Kimsenin Ah’ının kimseye kalmadığı bu zor durumdan kurtulmak ve“Yaptıklarından ötürü; Hiç bir toplum olmasın ki, kıyamet gününden önce biz onu ya bir yıkıma uğratacağız veya onu şiddetli bir azapla azaplandıracağız.” emri ilahisine muhatap olmamak için gereken hakkı yerine getirelim.

* * *

Dilimiz ve mazeretlerimizle savunmalar yaparak Allah’ın bizi muhatap almayacağı ve temize çıkarmayacağı ve “O gün, kendi dilleri, elleri ve ayakları aleyhlerinde yaptıklarına dair şahitlikte bulunacaklardır.” denileno güruhtan olmamak için Nasrettin Hocanın dediği gibi,

Hangi kıyameti soruyorsunuz?

Nasrettin hoca,küçük- büyük diye iki ile sınırladı ama yüzlerce hatta binlerce artçı kıyamet var her gün başımıza kopan!
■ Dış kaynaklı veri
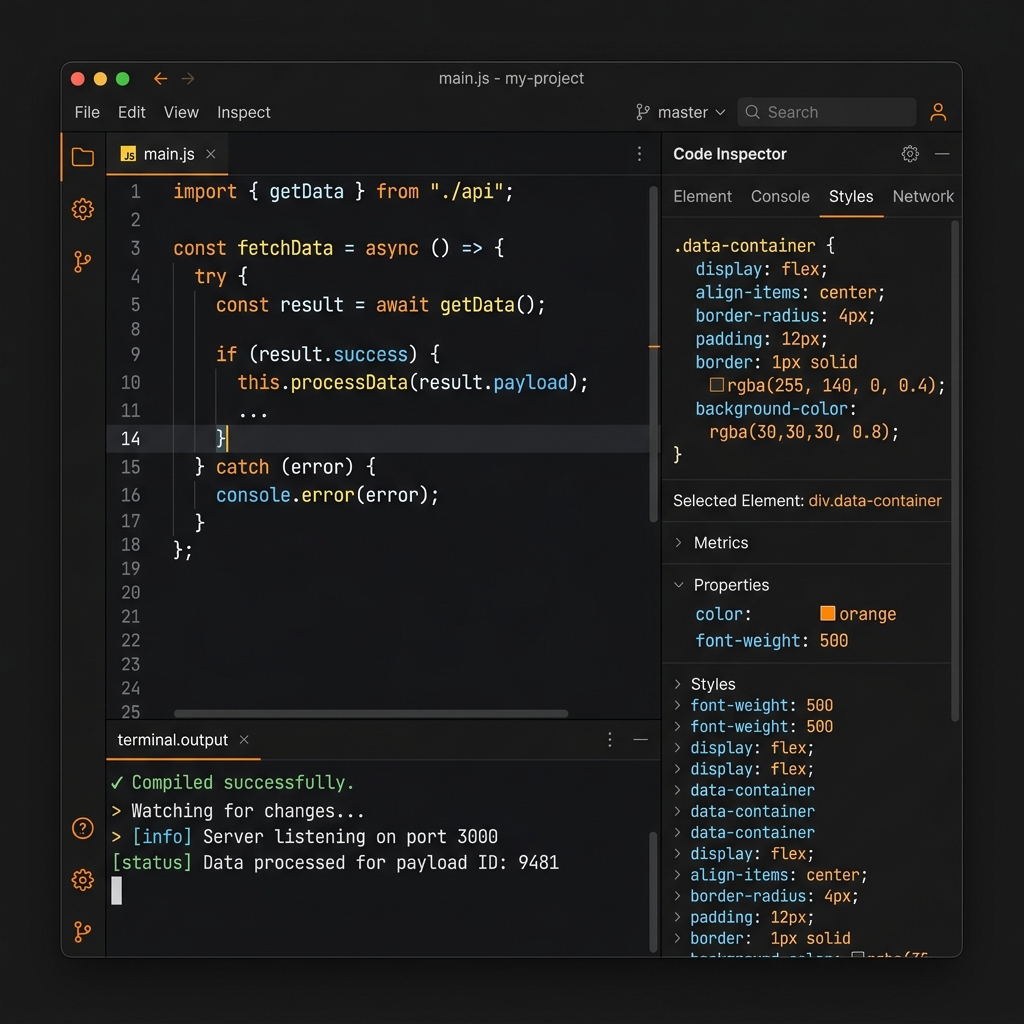
Task: Click the help question mark icon
Action: coord(82,828)
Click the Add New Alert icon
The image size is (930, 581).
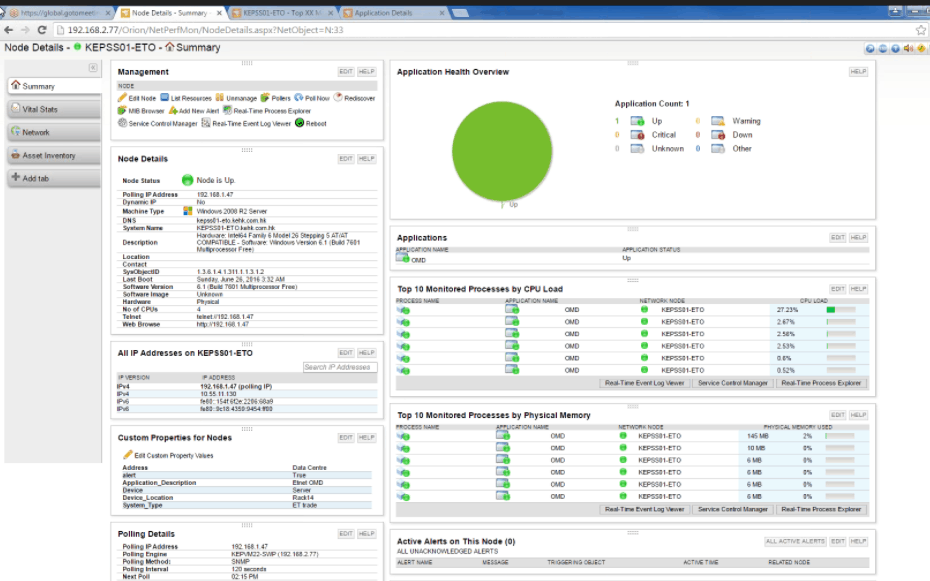[173, 110]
Lakin asıl insanlığın başına kopacak olan o büyük günden evvel; bizim ölümümüz ile gelen büyük kıyametten korkmak, buna hazır olmak lazım!

Yanı başımızda veya uzaklarda;

Dünyamızda her gün nice artçı kıyametlerin koptuğu, Yerle beraber göklerin sarsıldığı tüm bu yaşananları görmeyen ve duymayan bizler “Ölümümüz ile kopacak olan büyük kıyamet” ten ne kadar haberdarız bilemiyorum.

Ama şu bir gerçek ki: Ölünce göreceğiz.